La littérature exige un écrivain souverain et autonome, fort de son histoire; il lui faut connaître le destin de qui enquête et compile des savoirs mis en forme. Claudel fait ainsi tanguer son roman, entre le récit de vie de son personnage — son amitié pour Eugène, son affection pour Laurence, ex-épouse, son amour pour Elena, jeune femme qui incarne l’espoir — et ses réflexions, qui l’amènent à discuter avec Michel Piccoli, à analyser le cinéma et à mettre en scène Milan Kundera.
Claudel a le don d’équilibrer la narration et l’arrêt intelligent sur image, la proximité et la distance, l’ombre et la lumière. Il n’ennuie ni ne sermonne, n’accable pas. Il explore tel plan de Polanski, tel bleu de Klein, tel documentaire sur Portishead, et extrapole les vérités générales dans son laboratoire, avec cet Eugène, grand lecteur attachant, qui meurt du cancer, et son ami cinéaste qui l’accompagne, embarrassé par l’impuissance et par la peine grandissante.
Du réel au cinéma
Ce narrateur expose sa technique littéraire comme un film en train de se faire. Ce pari, risqué quand on n’est pas Adolfo Bioy Casares, un de ses maîtres, nous donne accès au scénario comme s’il était Swann, ce personnage de Proust qui fait « usage de la vie », écrit Claudel, « expérience qui n’a pas de nom dans la langue» et qui recouvre « le remords, le temps, la mort».
Là se situe le véritable enjeu de vivre, selon le narrateur, «nous construire face à l’écoulement du temps, inventant des stratagèmes, des machines, des sentiments, des leurres, pour essayer de nous jouer un peu de lui, de le trahir, de le redoubler, de l’étendre ou de l’accélérer, de le suspendre ou de le dissoudre comme un sucre au fond d’une tasse ».
La mort rend orphelin, mais écrire tempère l’absence. « J’ai entrepris ce texte comme on espère reprendre une conversation interrompue, comme on tente de tisser un piège léger et invisible susceptible de capturer les voix et les instants perdus. » Telle est la manière de l’écrivain.

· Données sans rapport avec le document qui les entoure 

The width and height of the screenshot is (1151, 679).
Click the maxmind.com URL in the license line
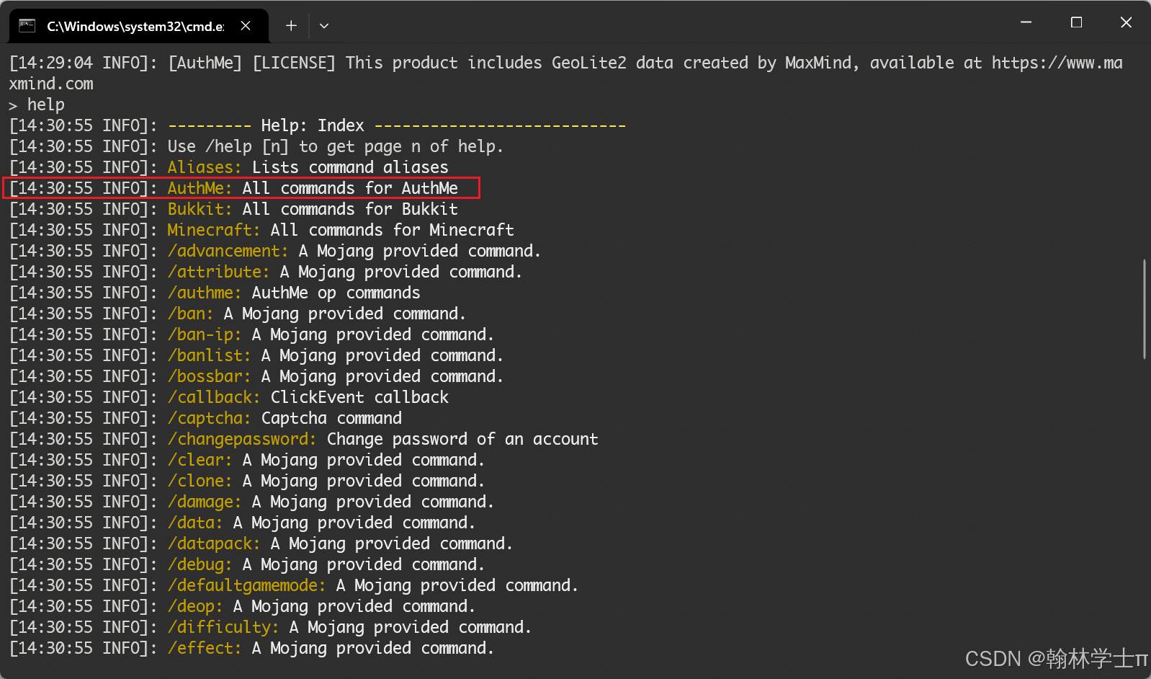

Quant à son personnage, il se dissout dans le refrain commun, sinon universel car trop partiel, de Ferrat dans les mots d’Aragon: «La femme est l’avenir de l’homme.» Auparavant, il aura saisi, hypnotisé, les images des migrants avalés par la mer — « mare nostrum » —, et compris la reprise d’art, qui fait des êtres nos semblables et, à tout instant, des étrangers.